Whether the widespread acceptance of Epicureanism in Roman society was likely, so as to undermine the political system, is difficult to know. But Cicero writes in Tusc. 4.6 that the Epicurean Gaius Amafinius so popularized their system at Rome, that when his rivals from the same school appeared they “won over the whole peninsula”. He may no doubt be exaggerating for the sake of his argument, but the prominence of Amafinius is mentioned earlier at Acad.1.6, as well in Cicero’s correspondence, Ad Fam. 15.16.1 and 15.19.2 (N. Wood, Cicero’s Social and Political Thought 1988, 63). This we might call Cicero’s reasoned opposition to the Epicurean system. He has strong rhetorical antipathies to Epicureanism, as is not widely realized, but these are a symptom of the root cause, the subjection of the question of the summum bonum to the bar of the senses. By this they are both further weakened rhetorically, trying to defend the irrational, and separate themselves from the rest of humankind by making no provision for the development of the virtues. This latter is a distinctly un-Roman and unpolitical position to hold, and it has no appeal for Cicero. Furthermore, once ratio has been stripped of its prominence and potency, it follows that its primary manifestation oratio is greatly enfeebled. Rhetoric is of course indispensable to the maintenance and advance of Roman imperium. The Epicurean system does not, and, Cicero claims, cannot provide a persuasive rationale for this.
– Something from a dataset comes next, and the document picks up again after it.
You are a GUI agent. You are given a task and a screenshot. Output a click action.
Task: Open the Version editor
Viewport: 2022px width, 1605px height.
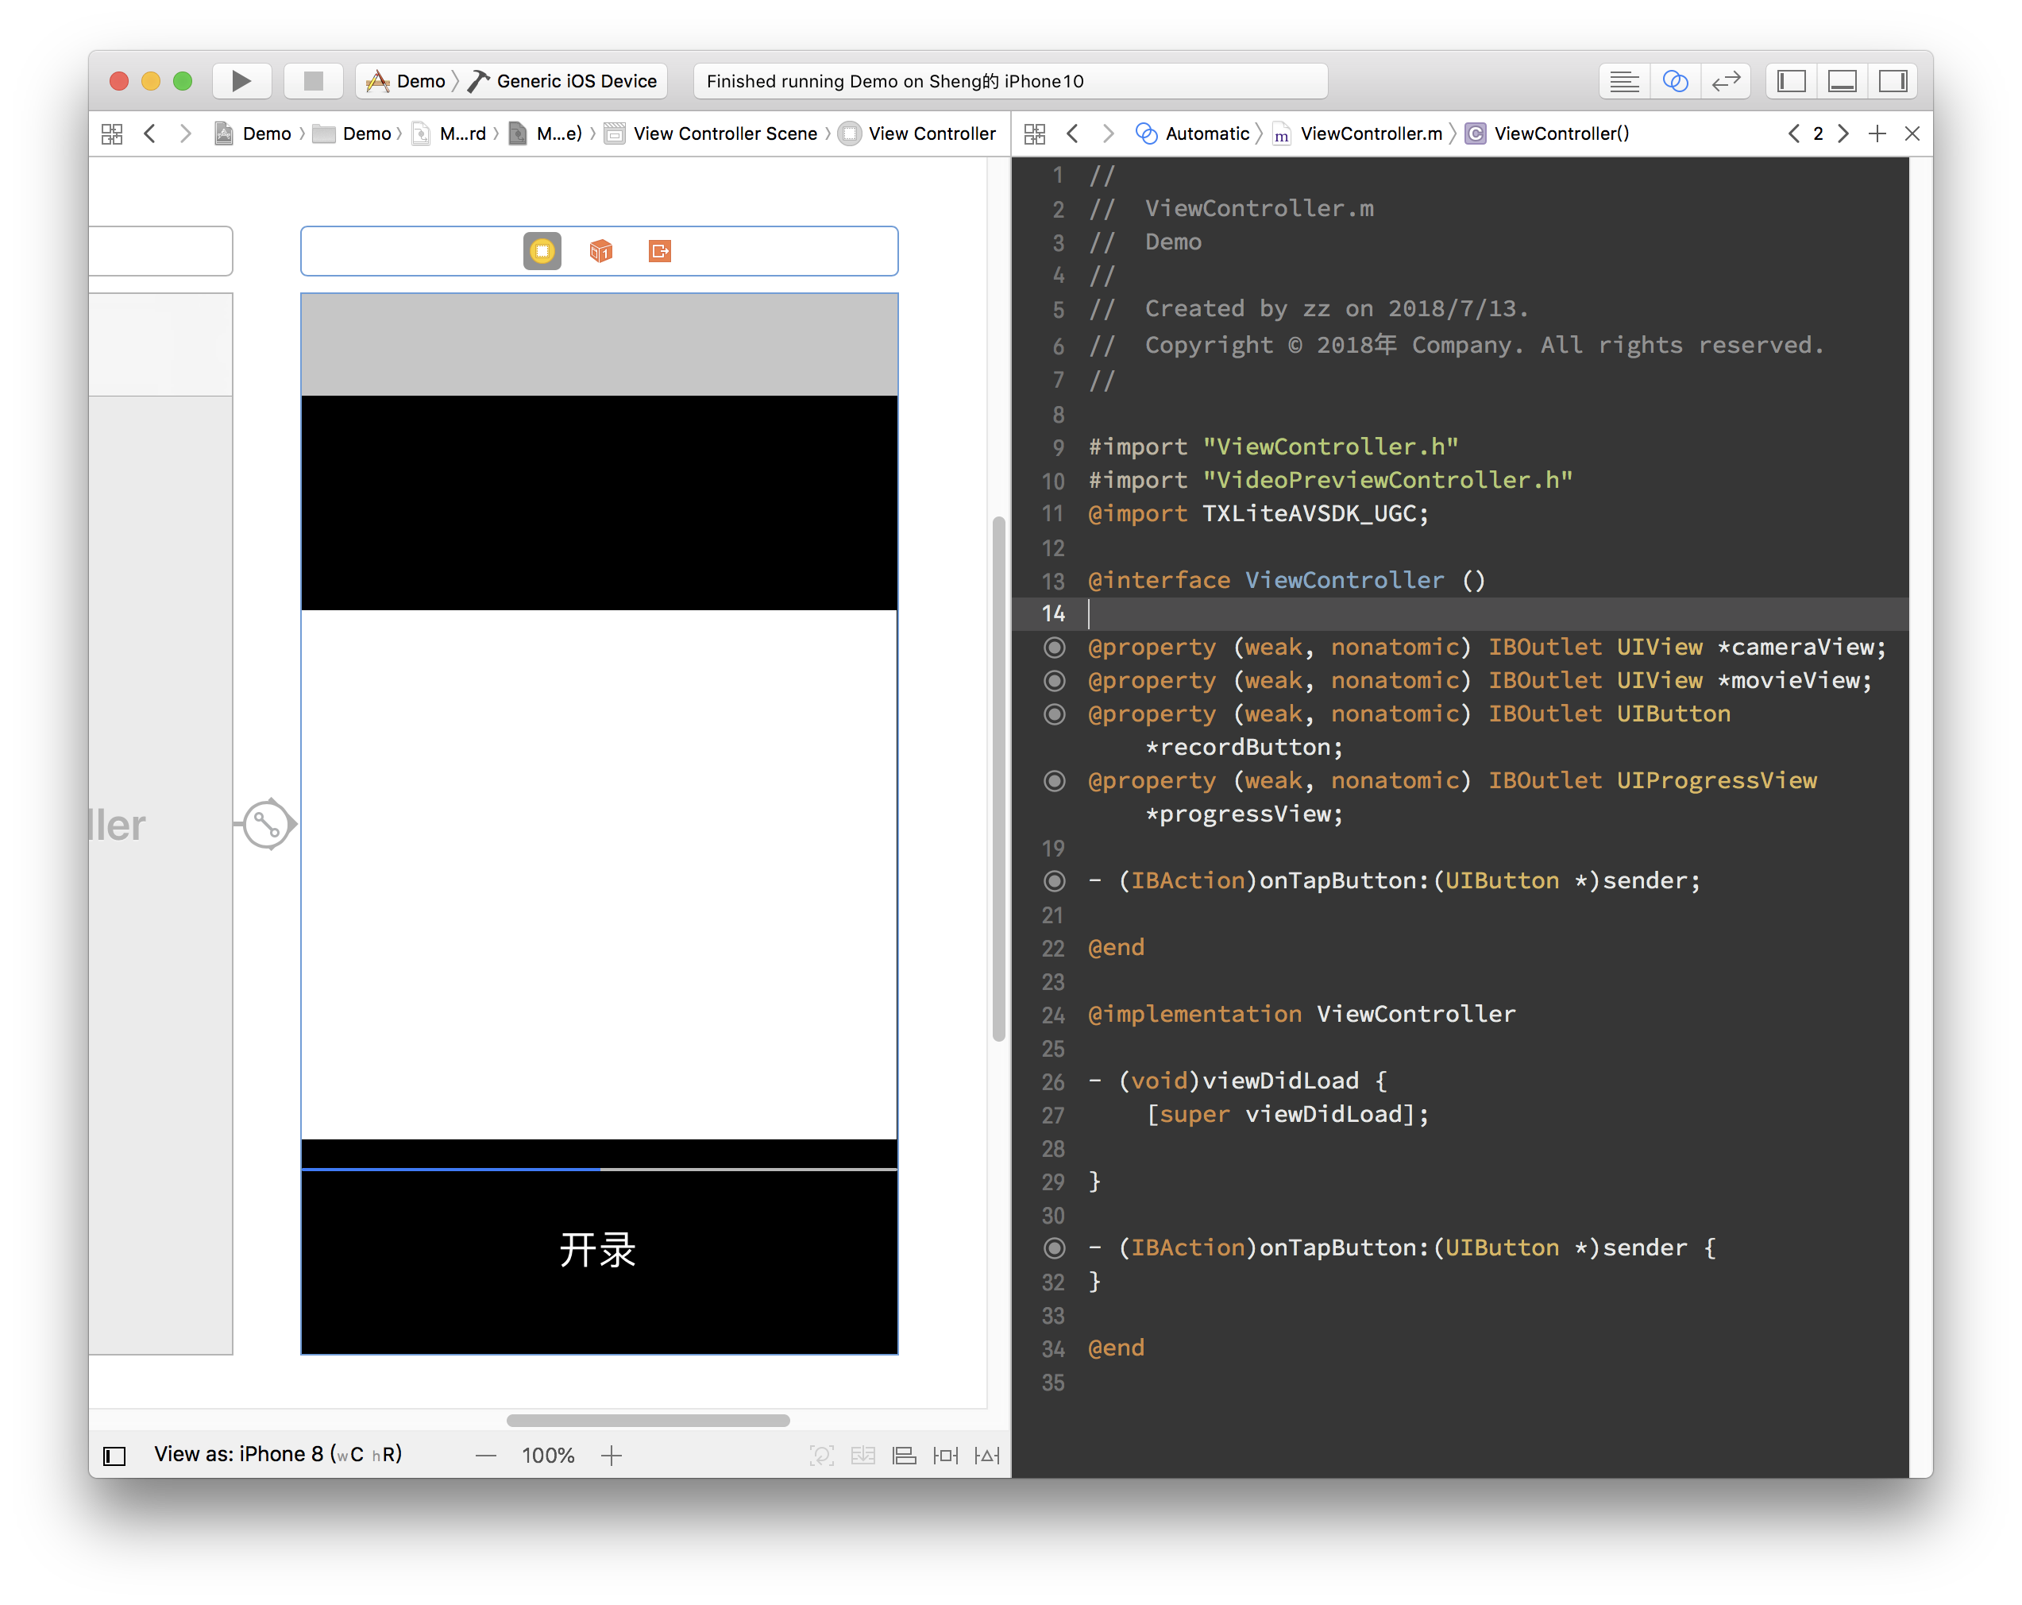click(x=1726, y=82)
Secondary literature in this area is rapidly growing, thanks to the efforts of those who are beginning to take seriously Cicero’s claims to philosophical importance. Certainly much important work has been done by, among others, the individuals listed below. Yet in the analysis of his hostility to Epicureanism, scholars seem to have overlooked what Cicero saw as the connection between pleasure’s irrationality and its inevitable undermining of the Roman state and its traditions. This paper seeks to provide such an account by demonstrating more clearly the sources of his antagonism. Cicero does not oppose pleasure per se, which even Stoics could rationally choose, but objects to the political and social consequences engendered by its latent irrationality.